[[ Dataset extract, beginning ]]
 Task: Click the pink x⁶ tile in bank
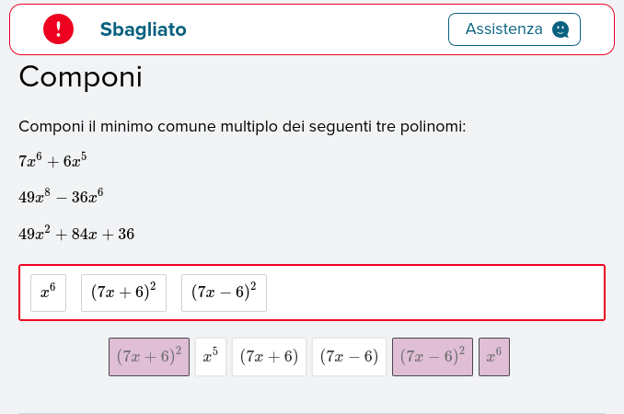point(494,357)
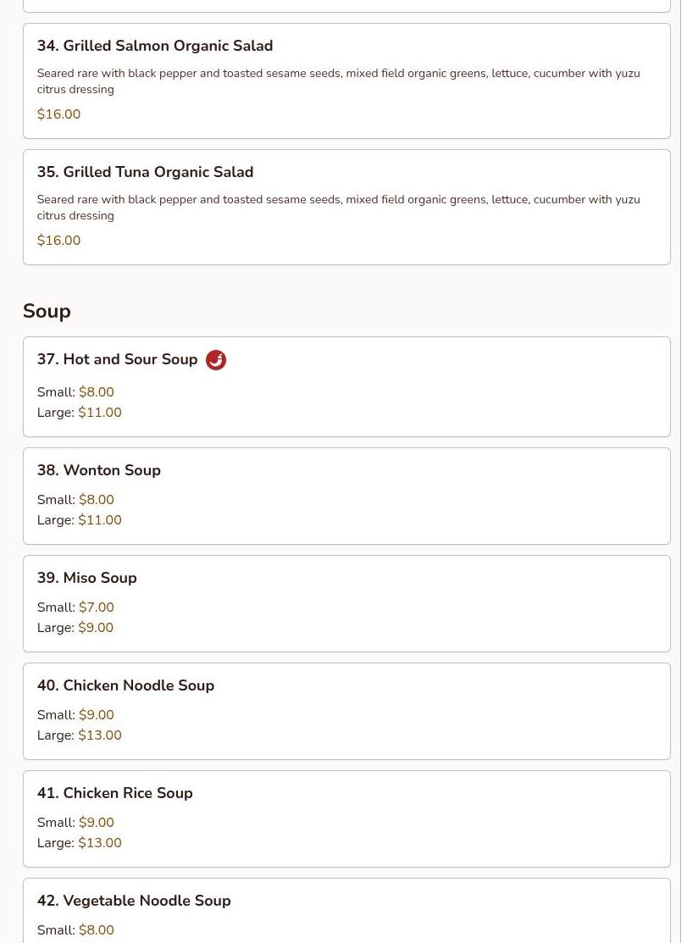
Task: Click Chicken Noodle Soup large $13.00 price
Action: coord(100,735)
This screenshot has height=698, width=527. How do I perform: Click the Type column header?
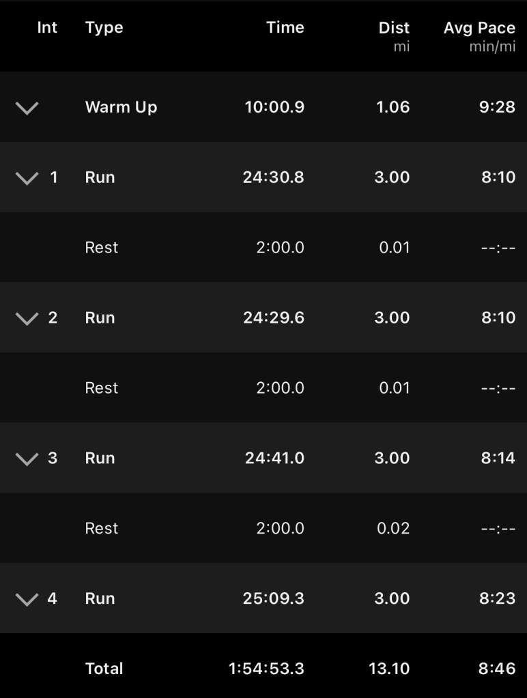coord(104,28)
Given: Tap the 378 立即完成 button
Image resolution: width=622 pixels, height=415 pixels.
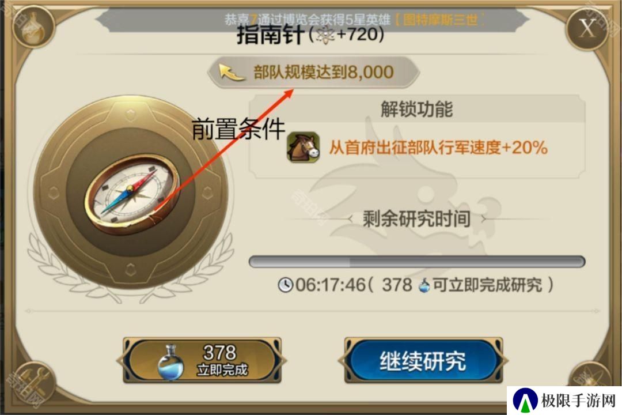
[[ Dataset extract, end ]]
--- Task brief ---
Print the lines from the line containing "This screenshot has" through the last line of the listing, exactly as they stand, and leave any pictures out.

--- Solution to this problem ---
This screenshot has height=698, width=527. How do I perform: Click the Type column header?
coord(104,28)
Given: Tap the 378 立即完成 button
Image resolution: width=622 pixels, height=415 pixels.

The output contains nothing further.